Define your CI/CD pipeline with Argo Workflows

Zubair Haque
6 min readMar 19, 2023

--

Argo Workflows is an open-source, container-native workflow engine for orchestrating your CI/CD jobs on Kubernetes. It’s implemented as a Kubernetes Custom Resource Definition (CRD), which enables contributors to create custom API objects to extend the capabilities of Kubernetes in a compliant manner.

But why Argo Workflows?

Argo Workflows is designed to run on top of Kubernetes, and not on other platforms such as VMs or cloud services. Let’s take a minute to highlight the benefits and drawbacks of using Kubernetes as a platform for running Argo Workflows.

Argo Workflows is implemented as a Kubernetes Custom Resource Definition (CRD), which enables you to:

  • Define Kubernetes workflows using separate containers for each step in the workflow.
  • Model workflows with directed acyclic graphs (DAGs) to capture dependencies between multiple steps.
  • Run compute-intensive data processing or machine learning tasks quickly and easily.
  • Natively run CI/CD pipelines on Kubernetes without configuring a complex application development solution.

CI/CD using Argo Workflows

Argo Workflows is the right fit for your needs if you require:

  • Resilience to handle container crashes and failures.
  • Autoscaling options that can manage large numbers of workflows simultaneously.
  • Comprehensive enterprise features such as Role-Based Access Control (RBAC) and Single Sign-On (SSO).

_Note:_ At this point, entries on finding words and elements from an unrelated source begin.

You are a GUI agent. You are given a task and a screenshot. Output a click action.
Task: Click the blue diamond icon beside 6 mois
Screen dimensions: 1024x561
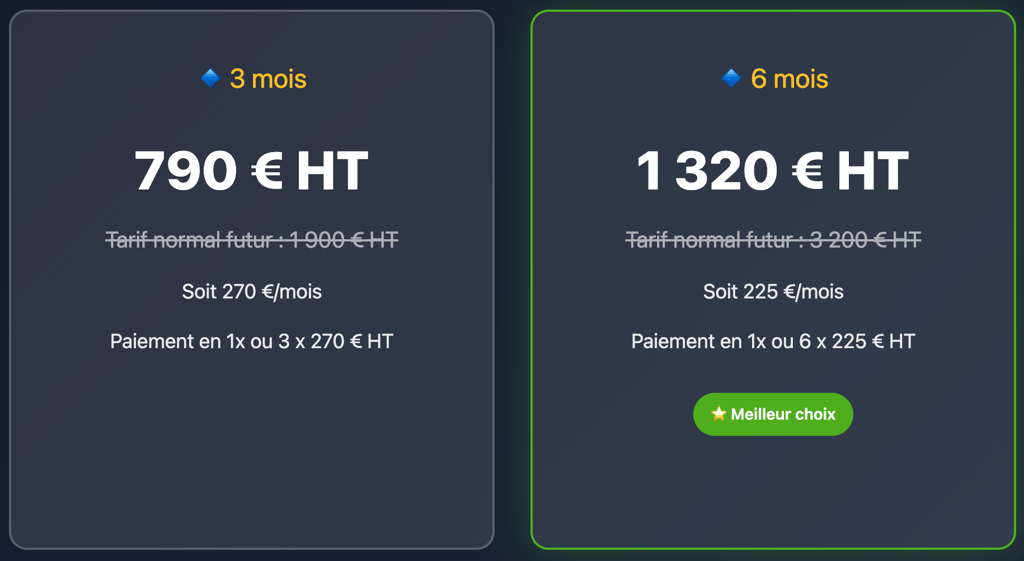(731, 78)
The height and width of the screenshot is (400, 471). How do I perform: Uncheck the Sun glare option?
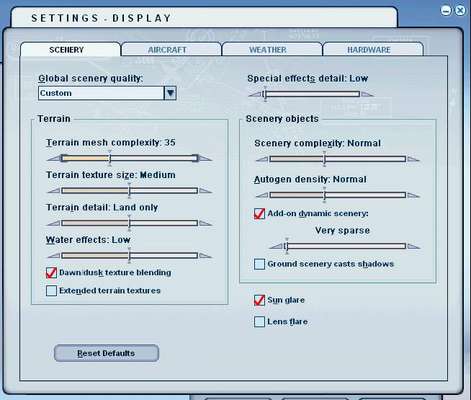259,300
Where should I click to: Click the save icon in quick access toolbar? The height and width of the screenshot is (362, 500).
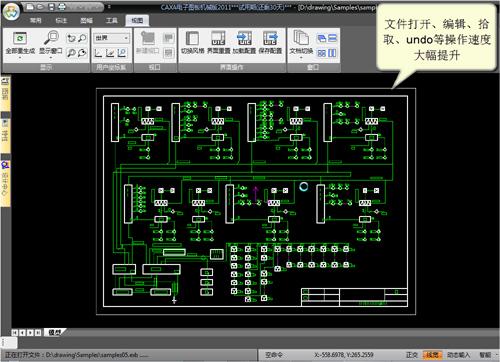click(51, 7)
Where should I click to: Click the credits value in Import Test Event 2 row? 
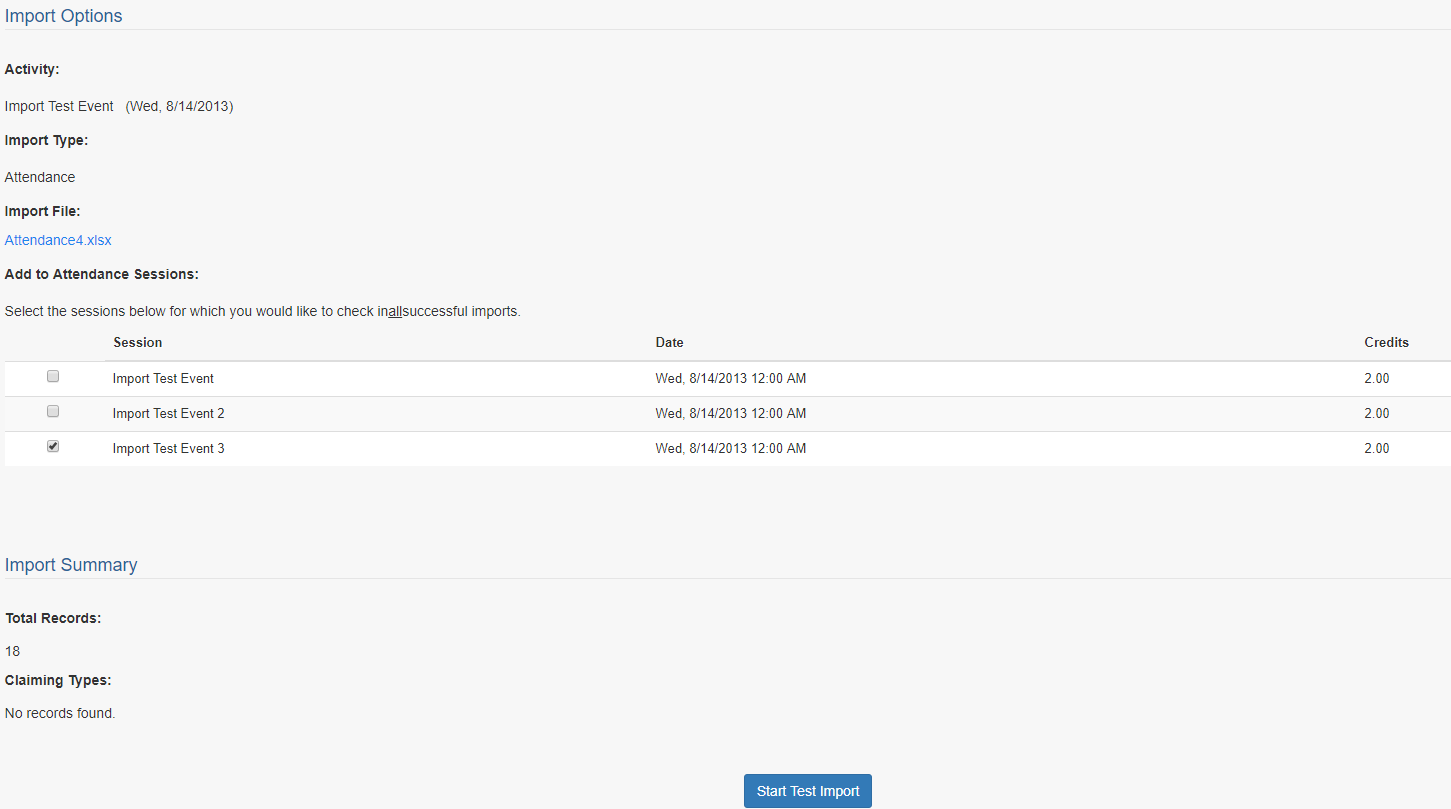pyautogui.click(x=1376, y=414)
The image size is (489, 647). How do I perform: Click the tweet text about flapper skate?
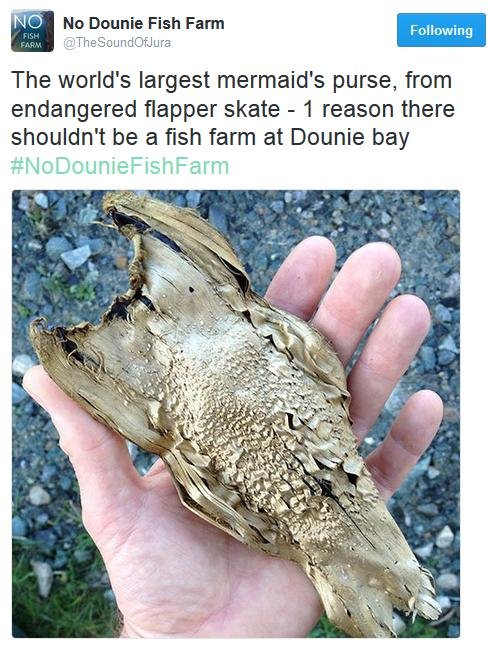(x=233, y=109)
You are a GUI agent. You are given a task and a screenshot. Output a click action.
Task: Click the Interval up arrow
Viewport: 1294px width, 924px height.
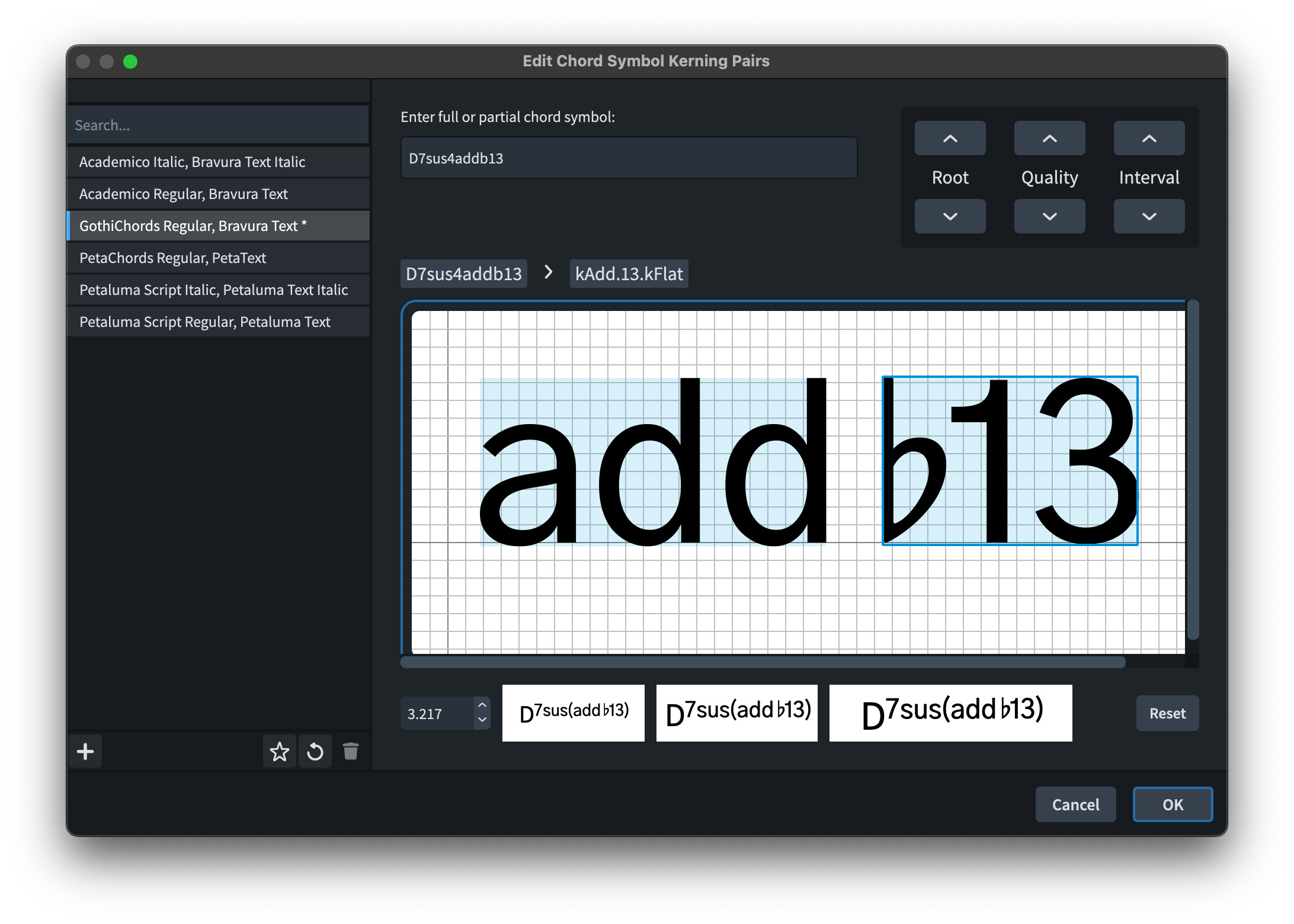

You may want to avoid using Argo Workflows if:

  • The complexity of YAML file maintenance may increase as the number of workflows and infrastructure requirements grow, although Argo offers tricks and templating features to manage this aspect.
  • Your team does not have experience with containers and Kubernetes.
  • You require maintaining a full enterprise setup, which involves managing a large number of configuration options.

Understanding the Key Components of Argo Workflows

The core concept of Argo Workflows involves defining and storing live Kubernetes CRD objects that will specify the workflow being executed in its proper state:

  • The workflow.spec contains a list of templates and an entrypoint that serves as the primary function or first template to execute.

Templates are defined as functions and can be of various types:

  • such as containers, scripts, or resource templates.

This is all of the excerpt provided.